Io sono su AMD64 quindi il supporto GART è on-CPU

( l'help del kernel dice anche : *Quote:*   

> You still need an external AGP bridge like the AMD 8151, VIA             │
> 
>   │ K8T400M, SiS755. It may also support other AGP bridges when loaded       │
> 
>   │ with agp_try_unsupported=1.

  ma non mi sembra che il mio sistema richieda altro.)

Cosa s'intende per FB memory ?

Mi sono accorto che Frame buffer hardware in Graphics support era disabilitato.
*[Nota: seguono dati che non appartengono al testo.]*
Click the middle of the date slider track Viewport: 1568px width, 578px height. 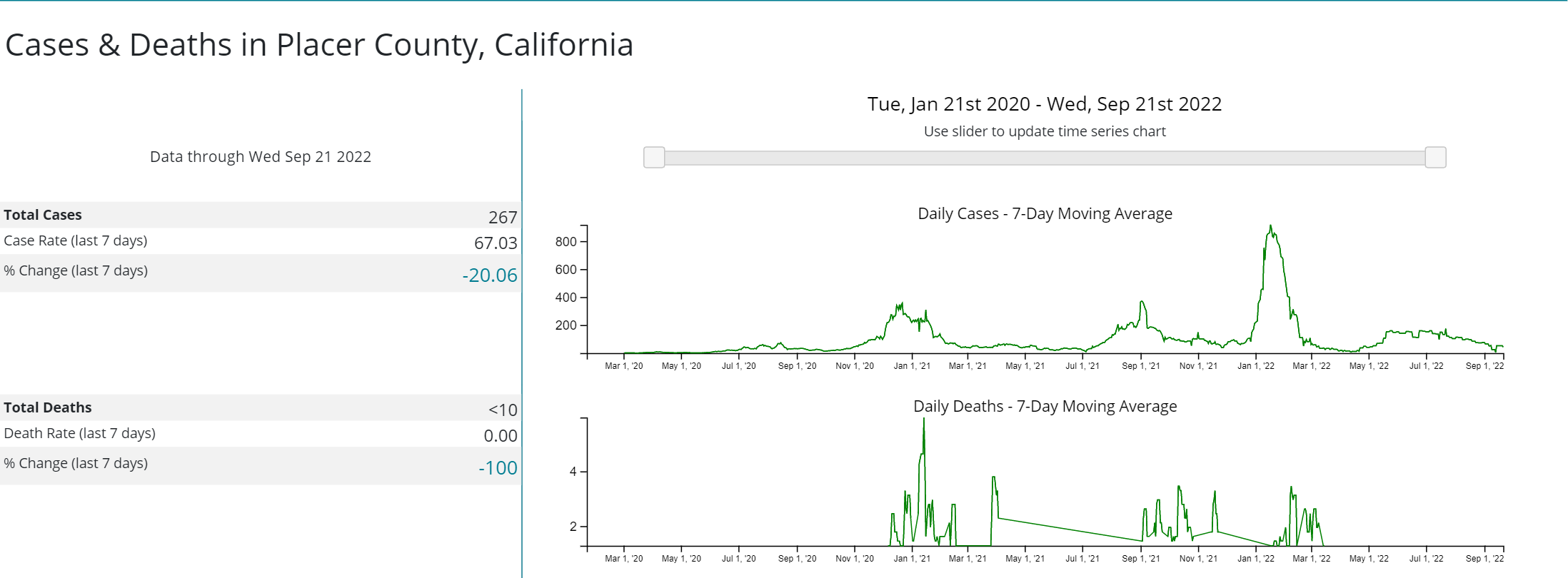[1045, 158]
Ma se era indispensabile l'avrei trovato nella guida: http://gentoo-wiki.com/HOWTO_DRI_with_ATi_Open-Source_Drivers#Emerging_the_DRM_modules_separately

Proviamo, del resto non ho trovato neanche indicazioni riguardo la necessità di disabilitarlo.   :Sad: 

----------

## LAj

Abilitando frame buffer in graphics support l'inizializzazione del driver radeon sembra andare a buon fine

ma siccome sono in remoto non posso verificare   :Laughing: 

Edit:

infatti mi sa che non c'entra nulla il frame buffer device.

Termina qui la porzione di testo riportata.